Desde fevereiro de 2020 a União Europeia tem debatido o tema da regulamentação da inteligência artificial, quando foi aberta uma consulta pública para saber a opinião da população sobre o tema. Em setembro daquele ano foi constituída uma comissão especial para conduzir o debate [1] [2]. Essa discussão ocasionou, em julho deste ano, a aprovação do regulamento europeu, que ainda não entrou em vigor.

Nos últimos dias a Espanha virou notícia por ter dado um verdadeiro olé, tendo em vista que se antecipou à exigência do regulamento europeu e criou uma Agência de Supervisão da Inteligência Artificial (Aesia), devidamente regulamentada pelo seu estatuto.

Muito se engana quem acha que esta é a primeira iniciativa dos ibéricos sobre o tema. Na verdade, a Espanha desenvolveu um engendrado projeto de digitalização do país — o España Digital 2026. Este programa traz diversos indicadores dos objetivos pretendidos pelo governo espanhol até o ano de 2026 [3], e tem sido bem direcionado pelo governo, com a publicação de informes diagramados sobre as medidas tomadas pelo governo. O último deles foi publicado em maio deste ano [4].

Dentro do contexto do España Digital, foi desenvolvida a Estratégia Nacional de Inteligência Artificial (Enia), que contou com uma dotação orçamental inicial de mais de 600 milhões de euros para o desenvolvimento de 20 medidas fundadas em seis eixos estratégicos.

E o Brasil?

O Brasil não está inerte na questão da inteligência artificial, tendo instituído diretrizes sobre o tema em abril de 2021, em documento que ficou conhecido como a Estratégia Brasileira de Inteligência Artificial (Ebia). Estas novas diretrizes se destacam por sua preocupação com os princípios éticos e com a utilização sustentável dos recursos de IA, objetivando estabelecer um planejamento tecnológico eficaz.

O surgimento de planos sobre a utilização da IA demonstra a mudança de seu papel no mundo atual: ela sai de uma ferramenta de desenvolvimento tecnológico e toma o lugar de política pública.

Nesse ponto, podemos aproximar bastante o documento espanhol ao documento brasileiro, pois ambos refletem a preocupação dos governos com o desenvolvimento das ferramentas tecnológicas e as consequências multifacetadas trazidas pelo boom da inteligência artificial.

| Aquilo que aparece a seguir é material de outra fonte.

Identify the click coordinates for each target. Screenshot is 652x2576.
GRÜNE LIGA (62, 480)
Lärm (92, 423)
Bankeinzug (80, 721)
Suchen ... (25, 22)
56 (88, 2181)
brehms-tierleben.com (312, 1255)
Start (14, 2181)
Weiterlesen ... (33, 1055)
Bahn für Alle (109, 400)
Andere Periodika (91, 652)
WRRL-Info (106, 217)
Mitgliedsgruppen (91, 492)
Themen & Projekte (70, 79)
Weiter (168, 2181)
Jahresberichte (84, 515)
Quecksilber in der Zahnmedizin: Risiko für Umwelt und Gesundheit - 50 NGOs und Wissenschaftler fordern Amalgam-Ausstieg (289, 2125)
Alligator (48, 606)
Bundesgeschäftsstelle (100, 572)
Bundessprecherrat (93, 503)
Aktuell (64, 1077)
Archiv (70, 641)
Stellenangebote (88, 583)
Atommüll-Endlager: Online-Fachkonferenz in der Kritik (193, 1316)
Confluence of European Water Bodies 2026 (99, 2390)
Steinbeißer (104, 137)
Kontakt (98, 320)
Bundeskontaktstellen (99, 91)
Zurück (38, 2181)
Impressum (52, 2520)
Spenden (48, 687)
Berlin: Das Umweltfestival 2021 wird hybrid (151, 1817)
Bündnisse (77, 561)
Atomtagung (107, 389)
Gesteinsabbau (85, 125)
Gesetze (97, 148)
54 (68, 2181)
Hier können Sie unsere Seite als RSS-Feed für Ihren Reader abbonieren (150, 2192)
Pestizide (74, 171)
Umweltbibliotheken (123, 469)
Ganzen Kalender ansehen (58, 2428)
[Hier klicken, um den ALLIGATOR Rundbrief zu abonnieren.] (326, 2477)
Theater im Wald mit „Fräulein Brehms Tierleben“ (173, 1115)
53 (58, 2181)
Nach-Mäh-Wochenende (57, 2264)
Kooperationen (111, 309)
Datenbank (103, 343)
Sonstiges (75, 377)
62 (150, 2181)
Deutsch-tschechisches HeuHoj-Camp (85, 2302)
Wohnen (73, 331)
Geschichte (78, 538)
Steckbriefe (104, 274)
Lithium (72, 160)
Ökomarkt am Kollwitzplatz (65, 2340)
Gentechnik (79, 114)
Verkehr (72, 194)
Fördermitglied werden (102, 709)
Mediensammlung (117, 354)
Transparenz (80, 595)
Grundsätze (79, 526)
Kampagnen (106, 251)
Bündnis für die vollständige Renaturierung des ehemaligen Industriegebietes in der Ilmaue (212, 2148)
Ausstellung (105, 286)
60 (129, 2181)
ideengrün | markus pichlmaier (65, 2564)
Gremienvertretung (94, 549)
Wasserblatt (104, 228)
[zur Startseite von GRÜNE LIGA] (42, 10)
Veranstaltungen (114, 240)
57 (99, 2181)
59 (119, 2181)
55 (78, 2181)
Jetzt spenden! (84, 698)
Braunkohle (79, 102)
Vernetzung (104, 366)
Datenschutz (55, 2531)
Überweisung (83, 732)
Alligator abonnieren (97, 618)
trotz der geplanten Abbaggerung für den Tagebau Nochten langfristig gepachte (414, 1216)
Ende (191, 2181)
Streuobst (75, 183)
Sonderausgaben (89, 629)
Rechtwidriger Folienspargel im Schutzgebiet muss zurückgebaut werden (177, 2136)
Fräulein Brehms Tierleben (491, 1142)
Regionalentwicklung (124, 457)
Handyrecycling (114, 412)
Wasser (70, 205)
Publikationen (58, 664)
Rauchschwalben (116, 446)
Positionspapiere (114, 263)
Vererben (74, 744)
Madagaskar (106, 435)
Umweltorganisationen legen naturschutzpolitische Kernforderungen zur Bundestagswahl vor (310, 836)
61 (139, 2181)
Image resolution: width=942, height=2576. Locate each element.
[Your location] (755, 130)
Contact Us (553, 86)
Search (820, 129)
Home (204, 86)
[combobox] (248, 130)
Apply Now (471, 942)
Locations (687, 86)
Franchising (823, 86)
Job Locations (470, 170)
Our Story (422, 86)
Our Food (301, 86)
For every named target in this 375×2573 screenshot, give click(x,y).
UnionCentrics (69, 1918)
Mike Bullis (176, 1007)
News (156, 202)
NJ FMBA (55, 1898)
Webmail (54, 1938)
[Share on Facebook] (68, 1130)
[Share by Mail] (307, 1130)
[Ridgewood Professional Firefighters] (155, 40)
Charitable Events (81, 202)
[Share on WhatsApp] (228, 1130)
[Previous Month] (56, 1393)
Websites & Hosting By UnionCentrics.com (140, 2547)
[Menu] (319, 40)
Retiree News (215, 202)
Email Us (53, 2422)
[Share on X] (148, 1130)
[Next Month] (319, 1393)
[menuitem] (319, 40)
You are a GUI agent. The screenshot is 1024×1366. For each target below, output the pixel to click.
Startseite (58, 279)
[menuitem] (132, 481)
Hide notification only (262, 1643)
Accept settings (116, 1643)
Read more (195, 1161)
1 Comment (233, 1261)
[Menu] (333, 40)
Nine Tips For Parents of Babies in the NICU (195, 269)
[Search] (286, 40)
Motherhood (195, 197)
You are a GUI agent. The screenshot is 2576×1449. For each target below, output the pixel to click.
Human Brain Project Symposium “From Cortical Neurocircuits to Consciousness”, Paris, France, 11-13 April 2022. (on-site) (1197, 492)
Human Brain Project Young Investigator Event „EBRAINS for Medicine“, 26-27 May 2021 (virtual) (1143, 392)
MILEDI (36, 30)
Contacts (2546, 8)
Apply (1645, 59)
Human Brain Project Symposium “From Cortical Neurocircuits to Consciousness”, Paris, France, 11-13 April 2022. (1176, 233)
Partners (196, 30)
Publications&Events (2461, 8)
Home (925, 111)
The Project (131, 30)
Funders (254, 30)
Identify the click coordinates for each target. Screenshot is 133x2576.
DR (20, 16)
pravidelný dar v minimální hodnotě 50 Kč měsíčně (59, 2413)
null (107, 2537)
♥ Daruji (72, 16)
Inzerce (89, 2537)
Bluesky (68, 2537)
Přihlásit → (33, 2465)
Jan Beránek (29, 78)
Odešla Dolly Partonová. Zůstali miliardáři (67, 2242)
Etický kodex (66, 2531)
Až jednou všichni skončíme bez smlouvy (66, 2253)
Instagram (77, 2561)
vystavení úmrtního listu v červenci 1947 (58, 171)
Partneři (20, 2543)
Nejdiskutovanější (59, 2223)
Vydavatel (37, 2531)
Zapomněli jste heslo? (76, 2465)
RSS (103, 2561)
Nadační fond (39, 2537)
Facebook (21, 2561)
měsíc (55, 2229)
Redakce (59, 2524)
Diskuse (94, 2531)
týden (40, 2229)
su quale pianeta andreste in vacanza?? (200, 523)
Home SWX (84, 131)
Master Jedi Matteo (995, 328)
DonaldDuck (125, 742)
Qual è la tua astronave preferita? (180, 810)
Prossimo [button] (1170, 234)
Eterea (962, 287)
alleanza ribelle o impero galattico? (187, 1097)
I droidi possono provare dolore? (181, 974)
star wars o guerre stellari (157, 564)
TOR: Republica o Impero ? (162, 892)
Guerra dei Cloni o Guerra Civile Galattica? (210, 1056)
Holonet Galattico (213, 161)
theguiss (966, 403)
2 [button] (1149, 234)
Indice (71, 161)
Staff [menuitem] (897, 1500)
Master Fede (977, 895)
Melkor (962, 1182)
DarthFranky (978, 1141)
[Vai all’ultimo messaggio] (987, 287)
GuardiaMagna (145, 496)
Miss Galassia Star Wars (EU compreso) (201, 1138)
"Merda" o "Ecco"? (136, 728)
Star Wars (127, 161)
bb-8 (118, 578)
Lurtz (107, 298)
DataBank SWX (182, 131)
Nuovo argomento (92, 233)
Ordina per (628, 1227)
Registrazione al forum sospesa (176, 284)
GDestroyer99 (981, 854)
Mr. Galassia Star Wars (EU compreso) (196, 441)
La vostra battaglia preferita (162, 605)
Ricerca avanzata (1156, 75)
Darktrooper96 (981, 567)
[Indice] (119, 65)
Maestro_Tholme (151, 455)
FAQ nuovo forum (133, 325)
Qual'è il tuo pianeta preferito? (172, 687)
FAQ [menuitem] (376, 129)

Essa é uma das poucas semelhanças entre os projetos mencionados. Neste texto ressaltamos as suas principais diferenças, buscando refletir sobre o que pode ser adaptado da Espanha para o Brasil.

Eixos de abordagem
Ambos os planos são estruturados em cima de eixos temáticos, e aqui detalhamos quais são eles. A Ebia possui três eixos transversais, quais sejam: 1) aspectos internacionais; 2) governança de IA; 3) legislação, regulação e uso ético.

Já o plano espanhol se baseia em 06 eixos estratégicos, que agregam as vinte medidas iniciais planejadas pelo governo espanhol. São eles: impulsionamento da pesquisa científica; desenvolvimento de capacidades digitais; desenvolvimento de plataformas de infraestrutura; estruturação de cadeias econômicas de valor; potencialização da IA na administração pública; desenvolvimento de um marco ético e normativo.

O plano espanhol não traz grandes preocupações com relação a questões de políticas externas. Isso porque não dedicou nenhum de seus eixos ao tema, e também não estabeleceu qualquer medida mais concreta nesse sentido. Pensamos que isso se dá pelo reflexo de o país ser membro da União Europeia, e que tais planejamentos cabem a todo o bloco, e não a cada país individualmente.

No âmbito regulatório, a União Europeia tem avançado com o já mencionado regulamento, que apesar de não estar em vigor já começa a surtir efeito. No Brasil, ainda não temos nenhuma medida regulatória de inteligência artificial, muito embora tenha aflorado nos últimos meses o debate sobre a regulamentação das plataformas digitais, em projeto que ficou conhecido como PL das Fake News.

Definição de metas
A Ebia traçou um panorama bastante abrangente, com ações divididas em 9 (nove) eixos. Isso permite não só abarcar mais áreas de conhecimento, como também criar grupos ainda mais especializados, gerando melhores resultados.

A estratégia espanhola não se apresenta tão desenvolvida se comparada, por exemplo, à chinesa, mas faz traz uma riqueza de detalhes e de medidas mais concretas que a brasileira. Além disso, é parte de um projeto maior, como já mencionamos (España Digital 2026).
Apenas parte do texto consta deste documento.